What the task asks =
Whenever a line in the entries includes the word "range", copy that line out.

Exercise materials =
------------------------------------------------

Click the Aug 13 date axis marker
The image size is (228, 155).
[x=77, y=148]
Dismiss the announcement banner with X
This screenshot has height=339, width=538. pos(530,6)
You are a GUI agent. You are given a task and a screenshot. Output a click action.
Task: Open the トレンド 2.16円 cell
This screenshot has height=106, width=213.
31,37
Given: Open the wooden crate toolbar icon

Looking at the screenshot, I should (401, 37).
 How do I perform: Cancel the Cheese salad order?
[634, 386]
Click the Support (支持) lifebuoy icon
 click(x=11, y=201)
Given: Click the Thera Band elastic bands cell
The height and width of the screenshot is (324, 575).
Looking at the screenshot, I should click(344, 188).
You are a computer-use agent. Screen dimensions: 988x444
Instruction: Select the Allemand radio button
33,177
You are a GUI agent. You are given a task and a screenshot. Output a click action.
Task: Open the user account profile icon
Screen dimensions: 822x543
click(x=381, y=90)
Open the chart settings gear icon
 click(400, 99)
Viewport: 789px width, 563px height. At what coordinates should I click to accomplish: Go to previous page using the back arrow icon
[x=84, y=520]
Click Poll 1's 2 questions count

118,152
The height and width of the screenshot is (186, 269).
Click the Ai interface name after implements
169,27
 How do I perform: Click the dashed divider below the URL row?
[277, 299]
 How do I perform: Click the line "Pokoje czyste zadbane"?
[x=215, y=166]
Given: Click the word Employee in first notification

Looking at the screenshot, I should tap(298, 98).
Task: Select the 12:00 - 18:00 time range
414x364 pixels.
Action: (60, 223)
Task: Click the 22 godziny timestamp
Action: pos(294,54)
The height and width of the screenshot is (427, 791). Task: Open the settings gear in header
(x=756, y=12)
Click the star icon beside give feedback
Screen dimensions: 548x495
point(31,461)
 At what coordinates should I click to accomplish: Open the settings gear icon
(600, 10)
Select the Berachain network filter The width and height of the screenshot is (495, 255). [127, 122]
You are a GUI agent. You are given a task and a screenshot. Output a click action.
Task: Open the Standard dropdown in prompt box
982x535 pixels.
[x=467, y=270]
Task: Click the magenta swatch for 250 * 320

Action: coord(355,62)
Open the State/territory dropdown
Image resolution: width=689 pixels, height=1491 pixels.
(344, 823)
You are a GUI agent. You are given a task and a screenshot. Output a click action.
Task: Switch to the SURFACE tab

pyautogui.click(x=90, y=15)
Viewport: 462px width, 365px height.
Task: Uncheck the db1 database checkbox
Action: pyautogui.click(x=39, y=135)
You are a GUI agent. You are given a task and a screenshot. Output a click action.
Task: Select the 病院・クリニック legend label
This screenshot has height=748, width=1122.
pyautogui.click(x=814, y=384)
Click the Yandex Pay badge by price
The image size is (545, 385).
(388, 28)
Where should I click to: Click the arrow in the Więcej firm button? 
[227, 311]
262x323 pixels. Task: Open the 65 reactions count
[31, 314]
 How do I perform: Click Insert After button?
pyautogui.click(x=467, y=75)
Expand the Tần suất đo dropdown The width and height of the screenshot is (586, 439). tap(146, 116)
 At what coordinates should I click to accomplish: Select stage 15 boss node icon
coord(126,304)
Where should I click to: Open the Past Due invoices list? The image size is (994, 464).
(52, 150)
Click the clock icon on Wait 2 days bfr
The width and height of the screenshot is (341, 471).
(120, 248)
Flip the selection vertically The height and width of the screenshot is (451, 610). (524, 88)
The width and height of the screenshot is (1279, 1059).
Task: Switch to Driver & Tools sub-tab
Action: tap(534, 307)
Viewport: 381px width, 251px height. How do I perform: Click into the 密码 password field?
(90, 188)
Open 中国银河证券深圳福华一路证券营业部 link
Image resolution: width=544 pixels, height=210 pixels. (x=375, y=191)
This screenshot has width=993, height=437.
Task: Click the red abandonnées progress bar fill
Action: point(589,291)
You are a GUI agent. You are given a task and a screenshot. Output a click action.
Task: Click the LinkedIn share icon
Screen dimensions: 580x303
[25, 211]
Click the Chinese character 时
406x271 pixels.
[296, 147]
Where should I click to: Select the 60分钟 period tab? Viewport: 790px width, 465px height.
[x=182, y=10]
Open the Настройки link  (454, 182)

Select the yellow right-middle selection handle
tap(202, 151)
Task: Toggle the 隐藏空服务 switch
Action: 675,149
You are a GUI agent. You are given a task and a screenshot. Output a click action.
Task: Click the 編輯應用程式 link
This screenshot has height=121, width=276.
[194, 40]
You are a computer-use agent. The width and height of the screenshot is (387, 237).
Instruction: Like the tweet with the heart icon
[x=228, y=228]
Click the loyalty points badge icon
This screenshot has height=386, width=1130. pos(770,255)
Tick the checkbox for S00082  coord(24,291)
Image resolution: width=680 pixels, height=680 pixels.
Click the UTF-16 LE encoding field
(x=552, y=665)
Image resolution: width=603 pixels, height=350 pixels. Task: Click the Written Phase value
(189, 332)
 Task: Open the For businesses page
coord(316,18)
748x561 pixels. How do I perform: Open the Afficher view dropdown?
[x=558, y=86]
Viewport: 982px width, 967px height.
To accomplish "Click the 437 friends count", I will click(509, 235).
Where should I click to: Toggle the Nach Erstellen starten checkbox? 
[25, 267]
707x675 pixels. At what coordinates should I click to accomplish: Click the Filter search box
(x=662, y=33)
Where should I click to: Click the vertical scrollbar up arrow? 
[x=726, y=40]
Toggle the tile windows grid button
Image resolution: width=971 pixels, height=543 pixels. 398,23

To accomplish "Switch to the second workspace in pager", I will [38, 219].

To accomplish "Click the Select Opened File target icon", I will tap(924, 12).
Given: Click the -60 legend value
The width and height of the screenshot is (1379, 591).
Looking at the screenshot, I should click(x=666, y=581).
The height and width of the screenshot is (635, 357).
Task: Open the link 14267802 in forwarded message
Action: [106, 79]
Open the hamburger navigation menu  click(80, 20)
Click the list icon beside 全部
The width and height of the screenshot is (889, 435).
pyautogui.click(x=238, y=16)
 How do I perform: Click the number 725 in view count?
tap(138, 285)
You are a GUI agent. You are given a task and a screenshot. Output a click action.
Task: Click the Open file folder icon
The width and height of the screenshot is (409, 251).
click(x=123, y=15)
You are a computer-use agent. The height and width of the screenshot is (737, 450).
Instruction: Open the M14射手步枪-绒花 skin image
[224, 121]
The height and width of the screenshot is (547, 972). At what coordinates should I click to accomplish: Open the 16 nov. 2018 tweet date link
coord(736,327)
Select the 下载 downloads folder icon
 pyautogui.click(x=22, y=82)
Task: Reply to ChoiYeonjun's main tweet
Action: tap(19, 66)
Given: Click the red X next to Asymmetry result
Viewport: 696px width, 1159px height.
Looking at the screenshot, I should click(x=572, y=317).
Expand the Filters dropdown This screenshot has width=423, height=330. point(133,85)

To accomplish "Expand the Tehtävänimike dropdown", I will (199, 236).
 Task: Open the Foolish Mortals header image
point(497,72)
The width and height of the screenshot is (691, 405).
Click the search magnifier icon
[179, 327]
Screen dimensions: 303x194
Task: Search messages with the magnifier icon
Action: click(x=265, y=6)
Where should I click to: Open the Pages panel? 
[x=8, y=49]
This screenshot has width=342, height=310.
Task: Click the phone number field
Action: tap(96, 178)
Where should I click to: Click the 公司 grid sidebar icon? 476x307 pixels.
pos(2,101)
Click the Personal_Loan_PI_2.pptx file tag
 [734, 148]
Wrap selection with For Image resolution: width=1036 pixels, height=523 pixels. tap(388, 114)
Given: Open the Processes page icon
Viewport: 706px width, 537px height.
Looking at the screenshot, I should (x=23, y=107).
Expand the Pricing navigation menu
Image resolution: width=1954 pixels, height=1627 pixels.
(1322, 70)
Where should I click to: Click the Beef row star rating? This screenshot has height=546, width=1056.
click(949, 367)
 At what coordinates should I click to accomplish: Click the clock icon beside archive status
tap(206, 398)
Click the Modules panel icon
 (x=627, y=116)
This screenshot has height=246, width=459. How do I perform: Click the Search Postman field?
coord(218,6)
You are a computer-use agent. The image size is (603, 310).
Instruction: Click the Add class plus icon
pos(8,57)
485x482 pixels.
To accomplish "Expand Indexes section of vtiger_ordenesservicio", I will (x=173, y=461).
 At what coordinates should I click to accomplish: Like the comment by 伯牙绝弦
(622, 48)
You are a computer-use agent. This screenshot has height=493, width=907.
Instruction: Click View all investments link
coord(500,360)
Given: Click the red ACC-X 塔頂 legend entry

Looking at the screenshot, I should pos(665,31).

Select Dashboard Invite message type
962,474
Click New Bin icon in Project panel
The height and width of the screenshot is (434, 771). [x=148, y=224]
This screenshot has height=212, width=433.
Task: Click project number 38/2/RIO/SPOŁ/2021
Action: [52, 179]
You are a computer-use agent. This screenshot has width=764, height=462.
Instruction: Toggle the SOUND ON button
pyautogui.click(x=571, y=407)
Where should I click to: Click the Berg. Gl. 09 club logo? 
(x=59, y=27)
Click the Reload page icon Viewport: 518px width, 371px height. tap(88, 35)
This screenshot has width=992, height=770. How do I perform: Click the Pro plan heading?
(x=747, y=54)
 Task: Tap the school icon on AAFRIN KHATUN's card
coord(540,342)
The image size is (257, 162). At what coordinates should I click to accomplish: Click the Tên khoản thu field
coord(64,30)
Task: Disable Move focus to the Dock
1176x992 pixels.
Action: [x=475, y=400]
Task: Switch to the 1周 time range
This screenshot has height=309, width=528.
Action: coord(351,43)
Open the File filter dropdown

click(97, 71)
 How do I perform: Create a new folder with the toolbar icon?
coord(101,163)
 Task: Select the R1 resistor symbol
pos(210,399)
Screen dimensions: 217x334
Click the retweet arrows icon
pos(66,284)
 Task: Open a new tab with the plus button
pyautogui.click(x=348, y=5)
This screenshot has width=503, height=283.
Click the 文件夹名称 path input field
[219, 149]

------------------------------------------------

Problem solution =
Task: Select the 12:00 - 18:00 time range
Task: Switch to the 1周 time range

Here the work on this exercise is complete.